Pushing Boundaries: Forest Inventory and Analysis (FIA) Symposium
United States Department of Agriculture
A fundamental goal of forest biogeography is to understand the factors that drive spatiotemporal variability in forest growth across large areas (e.g., states or regions). The ancillary collection of increment cores as part of the IW FIA Program represents an important non-traditional role for the development of unprecedented data sets. Individual-tree growth data from increment cores were paired with plot-level variables from the inventory to investigate the spatiotemporal growth patterns for Douglas-fir, ponderosa pine, common pinyon, and limber pine over the northern portion of the Interior West (Idaho, Montana, Wyoming, Utah, and Colorado). Based on dendrochronological theory proposed over 50 years ago, we tested three hypotheses that variability in ring-width increment (calculated as the Gini Coefficient): 1) would decrease as latitude increased; 2) would increase as continentality increases (i.e., west to east); and would decrease as elevation increased.

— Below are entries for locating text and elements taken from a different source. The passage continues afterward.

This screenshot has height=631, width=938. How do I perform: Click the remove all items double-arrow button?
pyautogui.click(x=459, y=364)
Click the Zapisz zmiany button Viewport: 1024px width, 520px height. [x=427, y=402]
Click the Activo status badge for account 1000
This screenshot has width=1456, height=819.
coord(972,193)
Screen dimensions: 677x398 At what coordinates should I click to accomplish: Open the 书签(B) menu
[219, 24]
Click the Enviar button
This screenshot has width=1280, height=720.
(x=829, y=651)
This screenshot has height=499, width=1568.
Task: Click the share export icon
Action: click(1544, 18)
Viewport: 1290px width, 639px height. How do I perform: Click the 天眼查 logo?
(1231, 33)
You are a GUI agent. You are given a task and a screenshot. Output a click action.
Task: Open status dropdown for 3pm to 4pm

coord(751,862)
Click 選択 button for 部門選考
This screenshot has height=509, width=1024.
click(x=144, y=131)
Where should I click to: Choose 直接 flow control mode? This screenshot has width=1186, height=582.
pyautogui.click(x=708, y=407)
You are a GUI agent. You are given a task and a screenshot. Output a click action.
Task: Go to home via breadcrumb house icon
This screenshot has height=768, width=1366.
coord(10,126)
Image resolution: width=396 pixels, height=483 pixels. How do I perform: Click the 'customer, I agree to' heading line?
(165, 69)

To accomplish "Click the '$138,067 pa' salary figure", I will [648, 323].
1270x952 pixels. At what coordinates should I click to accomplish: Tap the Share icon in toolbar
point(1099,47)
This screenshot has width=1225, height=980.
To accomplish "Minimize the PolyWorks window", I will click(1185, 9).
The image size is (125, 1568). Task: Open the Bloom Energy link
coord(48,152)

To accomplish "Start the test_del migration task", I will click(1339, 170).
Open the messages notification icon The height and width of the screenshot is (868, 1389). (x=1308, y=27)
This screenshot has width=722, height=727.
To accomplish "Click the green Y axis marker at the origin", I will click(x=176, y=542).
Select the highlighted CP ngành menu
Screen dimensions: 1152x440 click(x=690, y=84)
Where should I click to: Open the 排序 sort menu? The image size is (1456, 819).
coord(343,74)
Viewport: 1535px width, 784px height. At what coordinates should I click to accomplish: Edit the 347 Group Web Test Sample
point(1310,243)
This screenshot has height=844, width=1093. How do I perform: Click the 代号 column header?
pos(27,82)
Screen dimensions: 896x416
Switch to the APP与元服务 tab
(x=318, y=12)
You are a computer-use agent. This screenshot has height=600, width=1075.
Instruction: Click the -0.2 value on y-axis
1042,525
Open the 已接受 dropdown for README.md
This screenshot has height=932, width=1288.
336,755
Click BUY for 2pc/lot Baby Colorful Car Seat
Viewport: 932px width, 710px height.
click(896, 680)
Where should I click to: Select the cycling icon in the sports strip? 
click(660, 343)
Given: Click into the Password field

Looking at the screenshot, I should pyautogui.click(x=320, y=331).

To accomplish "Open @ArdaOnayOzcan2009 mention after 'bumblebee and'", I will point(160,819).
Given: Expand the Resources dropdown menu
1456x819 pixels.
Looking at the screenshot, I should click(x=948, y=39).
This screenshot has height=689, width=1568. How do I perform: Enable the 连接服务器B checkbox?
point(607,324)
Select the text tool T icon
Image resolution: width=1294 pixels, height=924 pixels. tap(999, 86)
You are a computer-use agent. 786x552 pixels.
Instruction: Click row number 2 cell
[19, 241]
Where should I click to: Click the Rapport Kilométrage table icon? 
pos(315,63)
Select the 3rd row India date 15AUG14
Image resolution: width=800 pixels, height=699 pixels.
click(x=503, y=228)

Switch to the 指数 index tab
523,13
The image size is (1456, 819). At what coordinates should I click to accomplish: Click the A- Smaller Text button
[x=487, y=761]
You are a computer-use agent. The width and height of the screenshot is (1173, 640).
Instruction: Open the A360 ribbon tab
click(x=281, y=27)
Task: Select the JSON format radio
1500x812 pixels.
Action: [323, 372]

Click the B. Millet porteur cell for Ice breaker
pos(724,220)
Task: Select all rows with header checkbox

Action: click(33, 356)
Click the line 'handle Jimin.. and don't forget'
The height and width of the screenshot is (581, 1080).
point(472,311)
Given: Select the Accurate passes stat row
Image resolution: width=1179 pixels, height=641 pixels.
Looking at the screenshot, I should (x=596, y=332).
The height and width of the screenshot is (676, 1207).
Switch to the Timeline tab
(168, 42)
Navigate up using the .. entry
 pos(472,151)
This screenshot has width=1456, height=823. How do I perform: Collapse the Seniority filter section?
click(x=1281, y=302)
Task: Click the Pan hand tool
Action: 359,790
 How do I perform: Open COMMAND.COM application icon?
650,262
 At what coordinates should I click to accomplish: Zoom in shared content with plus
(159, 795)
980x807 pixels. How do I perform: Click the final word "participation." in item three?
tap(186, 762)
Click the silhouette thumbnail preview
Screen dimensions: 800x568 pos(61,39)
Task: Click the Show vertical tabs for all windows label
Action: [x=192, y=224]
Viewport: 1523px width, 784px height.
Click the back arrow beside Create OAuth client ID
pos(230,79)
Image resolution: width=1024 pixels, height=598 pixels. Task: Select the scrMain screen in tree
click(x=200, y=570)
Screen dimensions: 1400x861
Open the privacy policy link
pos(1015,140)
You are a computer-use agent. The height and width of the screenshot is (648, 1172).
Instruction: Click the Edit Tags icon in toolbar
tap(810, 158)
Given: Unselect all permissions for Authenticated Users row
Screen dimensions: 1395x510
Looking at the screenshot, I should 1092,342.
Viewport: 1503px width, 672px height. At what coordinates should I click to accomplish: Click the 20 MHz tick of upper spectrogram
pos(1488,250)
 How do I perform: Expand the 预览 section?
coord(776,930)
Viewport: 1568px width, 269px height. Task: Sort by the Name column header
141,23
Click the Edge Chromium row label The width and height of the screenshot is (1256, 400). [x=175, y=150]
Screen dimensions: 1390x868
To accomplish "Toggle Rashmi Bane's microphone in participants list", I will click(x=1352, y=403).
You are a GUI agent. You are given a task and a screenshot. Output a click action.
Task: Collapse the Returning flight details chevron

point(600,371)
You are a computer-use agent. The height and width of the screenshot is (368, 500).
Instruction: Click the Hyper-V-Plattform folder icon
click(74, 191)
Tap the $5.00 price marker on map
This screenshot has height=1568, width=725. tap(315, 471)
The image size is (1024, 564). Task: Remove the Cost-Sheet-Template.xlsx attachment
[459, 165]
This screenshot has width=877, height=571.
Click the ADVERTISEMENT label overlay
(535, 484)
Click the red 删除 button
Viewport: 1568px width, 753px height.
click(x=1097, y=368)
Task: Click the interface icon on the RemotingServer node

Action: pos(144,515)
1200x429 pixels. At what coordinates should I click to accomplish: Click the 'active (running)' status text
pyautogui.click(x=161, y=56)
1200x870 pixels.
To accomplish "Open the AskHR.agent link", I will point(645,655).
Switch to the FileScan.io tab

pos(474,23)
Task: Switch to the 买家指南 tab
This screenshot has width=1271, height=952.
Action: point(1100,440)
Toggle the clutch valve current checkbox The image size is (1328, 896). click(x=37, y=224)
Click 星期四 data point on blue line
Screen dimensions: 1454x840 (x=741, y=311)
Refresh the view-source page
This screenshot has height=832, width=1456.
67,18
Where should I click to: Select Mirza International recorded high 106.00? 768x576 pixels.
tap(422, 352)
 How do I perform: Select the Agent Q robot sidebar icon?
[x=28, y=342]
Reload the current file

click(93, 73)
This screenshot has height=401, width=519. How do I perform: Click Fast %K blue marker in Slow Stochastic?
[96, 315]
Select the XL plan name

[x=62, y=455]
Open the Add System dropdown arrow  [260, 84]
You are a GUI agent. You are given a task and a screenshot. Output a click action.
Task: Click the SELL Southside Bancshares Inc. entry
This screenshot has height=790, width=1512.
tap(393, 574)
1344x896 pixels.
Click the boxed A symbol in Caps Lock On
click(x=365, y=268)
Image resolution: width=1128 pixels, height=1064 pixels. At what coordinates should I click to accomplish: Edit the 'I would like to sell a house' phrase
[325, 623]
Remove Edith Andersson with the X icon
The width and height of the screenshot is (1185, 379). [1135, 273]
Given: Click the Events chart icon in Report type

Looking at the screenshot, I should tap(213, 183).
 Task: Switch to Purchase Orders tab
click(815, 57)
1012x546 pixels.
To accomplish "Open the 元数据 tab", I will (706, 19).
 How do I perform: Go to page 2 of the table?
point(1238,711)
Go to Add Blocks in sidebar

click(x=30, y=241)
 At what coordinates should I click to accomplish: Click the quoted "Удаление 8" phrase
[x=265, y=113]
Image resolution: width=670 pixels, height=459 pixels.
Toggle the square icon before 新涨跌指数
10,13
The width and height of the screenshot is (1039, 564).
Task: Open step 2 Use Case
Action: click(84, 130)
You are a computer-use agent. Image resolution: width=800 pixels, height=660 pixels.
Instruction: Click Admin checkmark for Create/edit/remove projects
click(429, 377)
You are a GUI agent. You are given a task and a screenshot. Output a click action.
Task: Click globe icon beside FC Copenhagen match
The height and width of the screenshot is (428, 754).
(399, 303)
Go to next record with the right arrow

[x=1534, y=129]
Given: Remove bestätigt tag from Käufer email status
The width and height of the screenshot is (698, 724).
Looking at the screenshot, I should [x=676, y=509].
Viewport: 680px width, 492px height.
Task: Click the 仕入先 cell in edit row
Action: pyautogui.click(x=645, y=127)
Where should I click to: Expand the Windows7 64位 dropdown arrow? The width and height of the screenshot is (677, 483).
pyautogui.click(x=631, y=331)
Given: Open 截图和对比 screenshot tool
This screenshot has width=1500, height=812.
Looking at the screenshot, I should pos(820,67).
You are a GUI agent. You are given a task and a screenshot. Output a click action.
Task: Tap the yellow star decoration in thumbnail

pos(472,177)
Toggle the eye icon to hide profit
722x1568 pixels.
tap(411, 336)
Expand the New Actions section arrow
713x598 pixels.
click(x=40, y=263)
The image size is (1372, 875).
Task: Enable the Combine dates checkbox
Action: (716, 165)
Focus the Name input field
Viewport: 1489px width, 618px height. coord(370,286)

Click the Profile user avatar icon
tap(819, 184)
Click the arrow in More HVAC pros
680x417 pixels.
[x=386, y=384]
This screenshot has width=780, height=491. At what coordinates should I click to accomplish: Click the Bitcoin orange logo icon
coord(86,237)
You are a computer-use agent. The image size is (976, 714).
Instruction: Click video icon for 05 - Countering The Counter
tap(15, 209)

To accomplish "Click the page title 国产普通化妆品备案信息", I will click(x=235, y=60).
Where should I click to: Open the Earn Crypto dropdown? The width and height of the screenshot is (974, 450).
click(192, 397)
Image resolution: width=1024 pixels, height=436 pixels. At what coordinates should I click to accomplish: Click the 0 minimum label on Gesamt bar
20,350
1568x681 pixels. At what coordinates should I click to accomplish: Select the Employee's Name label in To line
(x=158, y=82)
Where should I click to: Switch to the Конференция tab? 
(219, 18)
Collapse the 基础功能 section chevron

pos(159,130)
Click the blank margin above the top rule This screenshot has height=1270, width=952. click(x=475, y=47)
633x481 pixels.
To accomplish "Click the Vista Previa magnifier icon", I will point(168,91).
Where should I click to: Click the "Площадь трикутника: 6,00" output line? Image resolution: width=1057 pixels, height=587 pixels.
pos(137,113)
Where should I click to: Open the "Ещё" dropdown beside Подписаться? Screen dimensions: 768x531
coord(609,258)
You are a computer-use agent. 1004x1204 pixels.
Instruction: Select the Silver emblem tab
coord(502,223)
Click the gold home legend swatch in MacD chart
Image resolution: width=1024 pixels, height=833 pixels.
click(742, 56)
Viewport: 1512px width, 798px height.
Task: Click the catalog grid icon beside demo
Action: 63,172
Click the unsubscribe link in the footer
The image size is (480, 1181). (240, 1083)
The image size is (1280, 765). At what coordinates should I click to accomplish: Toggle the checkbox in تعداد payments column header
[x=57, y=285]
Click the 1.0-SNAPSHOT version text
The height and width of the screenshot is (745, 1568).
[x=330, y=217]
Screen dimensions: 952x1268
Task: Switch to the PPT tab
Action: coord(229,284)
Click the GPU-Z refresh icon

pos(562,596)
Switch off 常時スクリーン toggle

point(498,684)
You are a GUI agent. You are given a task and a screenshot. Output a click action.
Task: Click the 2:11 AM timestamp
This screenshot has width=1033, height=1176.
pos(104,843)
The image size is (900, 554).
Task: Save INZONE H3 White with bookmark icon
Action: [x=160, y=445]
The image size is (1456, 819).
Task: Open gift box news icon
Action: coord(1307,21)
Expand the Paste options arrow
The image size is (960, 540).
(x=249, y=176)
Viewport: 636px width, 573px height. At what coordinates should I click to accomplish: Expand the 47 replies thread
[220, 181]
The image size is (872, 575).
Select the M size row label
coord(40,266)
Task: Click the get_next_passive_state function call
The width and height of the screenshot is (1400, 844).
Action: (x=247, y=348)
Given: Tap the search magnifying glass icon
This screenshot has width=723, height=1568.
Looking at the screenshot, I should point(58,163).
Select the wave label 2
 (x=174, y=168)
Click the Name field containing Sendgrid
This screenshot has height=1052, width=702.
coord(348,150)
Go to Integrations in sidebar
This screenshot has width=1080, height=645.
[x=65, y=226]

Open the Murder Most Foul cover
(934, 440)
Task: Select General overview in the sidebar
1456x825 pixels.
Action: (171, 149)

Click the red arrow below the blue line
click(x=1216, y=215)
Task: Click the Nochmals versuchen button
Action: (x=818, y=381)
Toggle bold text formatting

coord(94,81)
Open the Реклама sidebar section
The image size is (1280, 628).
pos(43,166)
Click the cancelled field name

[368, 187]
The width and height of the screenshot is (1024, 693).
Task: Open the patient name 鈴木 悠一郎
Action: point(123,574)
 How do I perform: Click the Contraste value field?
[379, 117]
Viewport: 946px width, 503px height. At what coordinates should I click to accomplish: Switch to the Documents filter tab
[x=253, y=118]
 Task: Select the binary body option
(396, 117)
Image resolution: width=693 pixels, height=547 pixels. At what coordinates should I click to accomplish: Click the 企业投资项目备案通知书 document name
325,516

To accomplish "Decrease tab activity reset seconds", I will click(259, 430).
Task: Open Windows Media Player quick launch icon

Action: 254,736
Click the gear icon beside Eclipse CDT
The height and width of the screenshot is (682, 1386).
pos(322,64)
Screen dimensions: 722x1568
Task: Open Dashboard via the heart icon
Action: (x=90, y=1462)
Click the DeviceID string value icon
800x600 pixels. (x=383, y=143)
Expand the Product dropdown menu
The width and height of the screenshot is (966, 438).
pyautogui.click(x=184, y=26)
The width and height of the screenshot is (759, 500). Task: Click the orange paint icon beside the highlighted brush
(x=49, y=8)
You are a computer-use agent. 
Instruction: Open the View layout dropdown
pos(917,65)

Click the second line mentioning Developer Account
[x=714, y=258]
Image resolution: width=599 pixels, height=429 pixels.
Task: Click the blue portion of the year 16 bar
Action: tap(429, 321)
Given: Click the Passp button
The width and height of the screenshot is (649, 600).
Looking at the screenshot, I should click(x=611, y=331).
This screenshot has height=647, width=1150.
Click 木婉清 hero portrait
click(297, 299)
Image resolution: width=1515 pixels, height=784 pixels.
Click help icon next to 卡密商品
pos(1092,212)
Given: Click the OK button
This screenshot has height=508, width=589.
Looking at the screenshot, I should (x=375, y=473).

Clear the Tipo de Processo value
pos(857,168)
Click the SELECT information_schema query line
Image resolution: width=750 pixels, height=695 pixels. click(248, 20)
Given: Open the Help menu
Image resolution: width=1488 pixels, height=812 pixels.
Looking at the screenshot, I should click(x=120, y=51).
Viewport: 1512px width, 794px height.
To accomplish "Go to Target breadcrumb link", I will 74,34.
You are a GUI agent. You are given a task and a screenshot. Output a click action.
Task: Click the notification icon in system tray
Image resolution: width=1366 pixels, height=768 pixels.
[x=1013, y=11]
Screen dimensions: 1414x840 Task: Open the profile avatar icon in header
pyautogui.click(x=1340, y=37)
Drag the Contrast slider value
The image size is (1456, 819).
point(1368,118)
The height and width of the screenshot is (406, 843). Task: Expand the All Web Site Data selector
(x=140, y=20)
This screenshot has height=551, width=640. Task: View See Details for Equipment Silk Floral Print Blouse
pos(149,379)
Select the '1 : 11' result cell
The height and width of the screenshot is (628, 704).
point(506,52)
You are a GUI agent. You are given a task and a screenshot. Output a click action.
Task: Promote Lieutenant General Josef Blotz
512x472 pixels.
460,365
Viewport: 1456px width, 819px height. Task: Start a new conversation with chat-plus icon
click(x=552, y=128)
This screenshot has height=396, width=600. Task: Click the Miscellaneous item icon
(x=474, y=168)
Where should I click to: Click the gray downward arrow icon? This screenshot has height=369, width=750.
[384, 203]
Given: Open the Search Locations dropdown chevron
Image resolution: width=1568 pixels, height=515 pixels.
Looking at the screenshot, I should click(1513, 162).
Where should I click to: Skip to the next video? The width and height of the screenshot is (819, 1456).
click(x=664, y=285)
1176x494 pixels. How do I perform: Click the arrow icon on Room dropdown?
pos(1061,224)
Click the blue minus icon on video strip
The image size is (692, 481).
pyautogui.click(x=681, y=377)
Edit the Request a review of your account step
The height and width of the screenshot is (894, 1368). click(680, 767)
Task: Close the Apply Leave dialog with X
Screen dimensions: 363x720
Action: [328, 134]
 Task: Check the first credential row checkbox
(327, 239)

The large range of observations (from 37° to 49° latitude, and from -117° to -104° longitude) were sufficient to test the first two hypotheses, but made it difficult to directly test hypothesis three (elevation). Generally, we did not confirm hypothesis one, except for common pinyon, which inhabits only a portion of the area examined. Hypothesis two was confirmed for the entire dataset, and the results were clearly driven by Douglas-fir and ponderosa pine. Hypothesis three was not supported for Douglas-fir or ponderosa pine, but was supported for common pinyon and limber pine. However, because the sample area encompasses such a huge range of latitude and longitude, which covary with elevation, we developed a corrected elevation. No significant relationships were found between ring-width variability and corrected elevation.
DeRose, R. Justin; Shaw, John D.; and Long, James N., "Spatiotemporal Patterns of Ring-width Variability in the Northern Interior West" (2015). Wasatch Dendroclimatology Research. Paper 8.